**TASK STATEMENT:**
The entries that follow include a run beginning at the line with "Select the 1,795,209 marketing rights total" and ending at the line with "Given: Open the Losers tab"; restate that run word for word and leave the rest out.
****
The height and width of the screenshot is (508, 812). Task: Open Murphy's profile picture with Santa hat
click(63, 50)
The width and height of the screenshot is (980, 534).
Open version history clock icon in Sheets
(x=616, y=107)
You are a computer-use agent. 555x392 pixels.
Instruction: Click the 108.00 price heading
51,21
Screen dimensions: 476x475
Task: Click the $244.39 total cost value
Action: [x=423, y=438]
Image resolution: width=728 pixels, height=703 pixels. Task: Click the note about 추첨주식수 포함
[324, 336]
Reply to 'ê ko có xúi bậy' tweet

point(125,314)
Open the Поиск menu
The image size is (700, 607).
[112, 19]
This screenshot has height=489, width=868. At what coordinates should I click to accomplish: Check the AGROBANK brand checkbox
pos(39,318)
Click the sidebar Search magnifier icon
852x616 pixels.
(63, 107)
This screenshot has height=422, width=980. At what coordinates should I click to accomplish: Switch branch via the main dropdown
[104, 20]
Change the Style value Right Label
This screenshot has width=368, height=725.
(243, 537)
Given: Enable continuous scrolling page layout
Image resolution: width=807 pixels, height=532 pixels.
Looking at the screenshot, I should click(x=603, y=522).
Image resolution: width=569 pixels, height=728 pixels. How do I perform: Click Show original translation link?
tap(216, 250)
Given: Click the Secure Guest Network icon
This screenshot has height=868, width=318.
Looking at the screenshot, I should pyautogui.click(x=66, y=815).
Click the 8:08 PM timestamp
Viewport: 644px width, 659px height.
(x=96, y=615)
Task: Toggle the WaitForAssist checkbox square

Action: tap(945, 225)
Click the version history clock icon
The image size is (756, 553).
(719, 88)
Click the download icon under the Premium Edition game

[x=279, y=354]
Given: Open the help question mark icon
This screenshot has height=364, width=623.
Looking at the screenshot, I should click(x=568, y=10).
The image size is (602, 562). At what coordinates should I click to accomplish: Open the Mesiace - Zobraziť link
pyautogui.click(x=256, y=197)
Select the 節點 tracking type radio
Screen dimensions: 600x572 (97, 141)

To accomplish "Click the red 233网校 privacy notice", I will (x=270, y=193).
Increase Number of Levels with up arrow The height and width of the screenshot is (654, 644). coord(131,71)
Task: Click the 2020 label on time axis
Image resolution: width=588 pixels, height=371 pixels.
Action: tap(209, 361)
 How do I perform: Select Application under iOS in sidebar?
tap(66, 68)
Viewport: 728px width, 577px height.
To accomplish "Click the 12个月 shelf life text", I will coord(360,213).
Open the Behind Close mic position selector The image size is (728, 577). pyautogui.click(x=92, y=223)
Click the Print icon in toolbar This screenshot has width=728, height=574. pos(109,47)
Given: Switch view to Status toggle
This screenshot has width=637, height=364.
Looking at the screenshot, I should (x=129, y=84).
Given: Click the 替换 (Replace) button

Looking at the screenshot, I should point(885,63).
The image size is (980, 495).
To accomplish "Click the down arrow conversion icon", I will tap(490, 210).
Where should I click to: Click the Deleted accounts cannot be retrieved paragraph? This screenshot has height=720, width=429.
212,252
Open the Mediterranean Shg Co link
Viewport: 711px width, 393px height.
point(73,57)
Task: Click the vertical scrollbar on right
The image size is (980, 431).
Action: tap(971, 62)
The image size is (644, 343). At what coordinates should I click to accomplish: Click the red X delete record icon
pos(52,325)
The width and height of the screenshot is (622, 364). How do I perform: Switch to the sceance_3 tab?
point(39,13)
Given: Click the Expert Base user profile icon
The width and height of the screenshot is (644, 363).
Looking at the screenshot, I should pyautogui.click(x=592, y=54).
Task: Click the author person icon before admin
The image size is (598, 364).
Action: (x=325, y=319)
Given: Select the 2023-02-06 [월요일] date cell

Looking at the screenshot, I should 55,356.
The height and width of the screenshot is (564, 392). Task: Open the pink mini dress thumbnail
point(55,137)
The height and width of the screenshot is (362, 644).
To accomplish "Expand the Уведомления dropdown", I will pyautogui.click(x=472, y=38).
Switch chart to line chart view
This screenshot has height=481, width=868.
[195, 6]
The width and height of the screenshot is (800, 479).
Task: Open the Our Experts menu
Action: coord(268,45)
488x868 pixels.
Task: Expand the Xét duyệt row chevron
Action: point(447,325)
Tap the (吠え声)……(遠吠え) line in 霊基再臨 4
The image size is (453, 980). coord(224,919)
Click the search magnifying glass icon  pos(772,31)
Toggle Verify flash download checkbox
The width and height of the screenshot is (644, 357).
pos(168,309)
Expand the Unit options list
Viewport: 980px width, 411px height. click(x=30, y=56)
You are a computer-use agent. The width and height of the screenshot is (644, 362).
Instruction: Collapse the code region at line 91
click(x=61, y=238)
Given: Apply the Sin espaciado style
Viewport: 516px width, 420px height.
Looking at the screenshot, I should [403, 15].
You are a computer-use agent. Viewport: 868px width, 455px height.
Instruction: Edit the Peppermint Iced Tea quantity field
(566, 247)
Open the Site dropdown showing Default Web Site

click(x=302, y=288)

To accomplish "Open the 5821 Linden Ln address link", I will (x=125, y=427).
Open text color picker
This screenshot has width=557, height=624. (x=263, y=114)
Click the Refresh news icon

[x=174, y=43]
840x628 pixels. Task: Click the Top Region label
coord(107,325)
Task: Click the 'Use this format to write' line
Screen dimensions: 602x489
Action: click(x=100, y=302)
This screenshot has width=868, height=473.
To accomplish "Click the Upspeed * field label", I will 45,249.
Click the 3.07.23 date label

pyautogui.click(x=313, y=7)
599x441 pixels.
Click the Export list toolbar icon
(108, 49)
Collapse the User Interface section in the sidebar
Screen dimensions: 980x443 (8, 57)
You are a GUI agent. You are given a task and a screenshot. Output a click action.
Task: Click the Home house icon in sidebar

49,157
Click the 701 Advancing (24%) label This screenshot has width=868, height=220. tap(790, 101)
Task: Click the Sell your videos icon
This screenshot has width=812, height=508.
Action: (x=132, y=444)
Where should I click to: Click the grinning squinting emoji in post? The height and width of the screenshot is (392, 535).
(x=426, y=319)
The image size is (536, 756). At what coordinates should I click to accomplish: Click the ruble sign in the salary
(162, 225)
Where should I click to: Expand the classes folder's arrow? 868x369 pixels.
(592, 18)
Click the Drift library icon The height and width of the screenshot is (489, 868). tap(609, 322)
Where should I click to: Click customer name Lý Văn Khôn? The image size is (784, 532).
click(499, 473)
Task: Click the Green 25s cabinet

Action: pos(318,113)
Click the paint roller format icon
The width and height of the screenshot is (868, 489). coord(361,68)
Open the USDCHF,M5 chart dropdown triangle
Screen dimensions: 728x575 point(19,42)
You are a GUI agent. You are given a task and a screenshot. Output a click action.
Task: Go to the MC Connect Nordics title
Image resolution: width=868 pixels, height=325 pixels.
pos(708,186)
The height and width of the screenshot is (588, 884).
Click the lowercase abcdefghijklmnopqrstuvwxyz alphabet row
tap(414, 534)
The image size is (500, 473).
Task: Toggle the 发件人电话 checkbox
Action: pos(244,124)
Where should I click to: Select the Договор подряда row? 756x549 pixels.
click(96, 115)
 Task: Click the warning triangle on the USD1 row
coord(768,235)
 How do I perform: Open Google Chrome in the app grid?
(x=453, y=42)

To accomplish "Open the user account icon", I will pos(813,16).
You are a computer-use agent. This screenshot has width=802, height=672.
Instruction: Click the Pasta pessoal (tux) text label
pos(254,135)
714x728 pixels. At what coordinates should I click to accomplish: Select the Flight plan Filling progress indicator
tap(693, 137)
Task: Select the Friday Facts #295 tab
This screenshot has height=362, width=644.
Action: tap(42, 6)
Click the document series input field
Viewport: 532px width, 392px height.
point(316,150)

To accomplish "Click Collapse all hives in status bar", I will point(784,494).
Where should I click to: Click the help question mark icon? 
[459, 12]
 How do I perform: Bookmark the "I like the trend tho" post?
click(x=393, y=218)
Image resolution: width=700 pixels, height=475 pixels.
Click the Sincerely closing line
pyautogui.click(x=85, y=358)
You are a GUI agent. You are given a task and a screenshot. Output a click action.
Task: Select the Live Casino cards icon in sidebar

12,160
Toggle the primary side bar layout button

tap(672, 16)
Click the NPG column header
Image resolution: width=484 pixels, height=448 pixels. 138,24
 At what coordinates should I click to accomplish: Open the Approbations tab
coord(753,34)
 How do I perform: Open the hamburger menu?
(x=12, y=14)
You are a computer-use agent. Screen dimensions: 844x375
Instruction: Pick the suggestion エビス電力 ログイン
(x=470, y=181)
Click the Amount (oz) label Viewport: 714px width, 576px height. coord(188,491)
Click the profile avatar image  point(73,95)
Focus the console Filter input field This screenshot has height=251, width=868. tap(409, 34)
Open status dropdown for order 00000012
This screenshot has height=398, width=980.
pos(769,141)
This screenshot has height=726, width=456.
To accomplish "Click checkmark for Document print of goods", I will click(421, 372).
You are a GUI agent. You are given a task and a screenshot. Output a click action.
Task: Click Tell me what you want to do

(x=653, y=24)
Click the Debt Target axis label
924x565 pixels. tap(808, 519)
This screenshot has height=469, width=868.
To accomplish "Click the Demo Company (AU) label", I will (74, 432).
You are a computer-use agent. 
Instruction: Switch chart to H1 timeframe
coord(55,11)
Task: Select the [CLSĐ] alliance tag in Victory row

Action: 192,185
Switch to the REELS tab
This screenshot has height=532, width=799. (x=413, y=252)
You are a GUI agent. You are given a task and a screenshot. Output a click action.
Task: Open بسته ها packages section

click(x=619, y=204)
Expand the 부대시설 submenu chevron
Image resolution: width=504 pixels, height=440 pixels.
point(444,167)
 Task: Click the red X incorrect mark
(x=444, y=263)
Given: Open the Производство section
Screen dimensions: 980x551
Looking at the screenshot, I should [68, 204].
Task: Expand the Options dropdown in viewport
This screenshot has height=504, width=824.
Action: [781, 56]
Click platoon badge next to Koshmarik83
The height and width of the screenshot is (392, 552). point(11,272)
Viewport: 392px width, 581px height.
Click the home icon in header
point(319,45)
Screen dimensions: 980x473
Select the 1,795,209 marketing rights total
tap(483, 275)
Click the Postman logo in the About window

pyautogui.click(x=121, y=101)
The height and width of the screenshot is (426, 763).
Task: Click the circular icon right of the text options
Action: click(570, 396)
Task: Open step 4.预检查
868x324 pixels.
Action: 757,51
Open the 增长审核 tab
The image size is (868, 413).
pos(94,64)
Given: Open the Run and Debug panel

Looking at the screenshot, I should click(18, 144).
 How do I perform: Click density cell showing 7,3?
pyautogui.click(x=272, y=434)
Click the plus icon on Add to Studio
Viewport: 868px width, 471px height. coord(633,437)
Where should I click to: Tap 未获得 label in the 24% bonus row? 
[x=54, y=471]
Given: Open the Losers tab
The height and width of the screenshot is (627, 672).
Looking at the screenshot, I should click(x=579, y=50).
****
**RESULT OF THIS TASK:**
Select the 1,795,209 marketing rights total
tap(483, 275)
Click the Postman logo in the About window

pyautogui.click(x=121, y=101)
The height and width of the screenshot is (426, 763).
Task: Click the circular icon right of the text options
Action: click(570, 396)
Task: Open step 4.预检查
868x324 pixels.
Action: 757,51
Open the 增长审核 tab
The image size is (868, 413).
pos(94,64)
Given: Open the Run and Debug panel

Looking at the screenshot, I should click(18, 144).
 How do I perform: Click density cell showing 7,3?
pyautogui.click(x=272, y=434)
Click the plus icon on Add to Studio
Viewport: 868px width, 471px height. coord(633,437)
Where should I click to: Tap 未获得 label in the 24% bonus row? 
[x=54, y=471]
Given: Open the Losers tab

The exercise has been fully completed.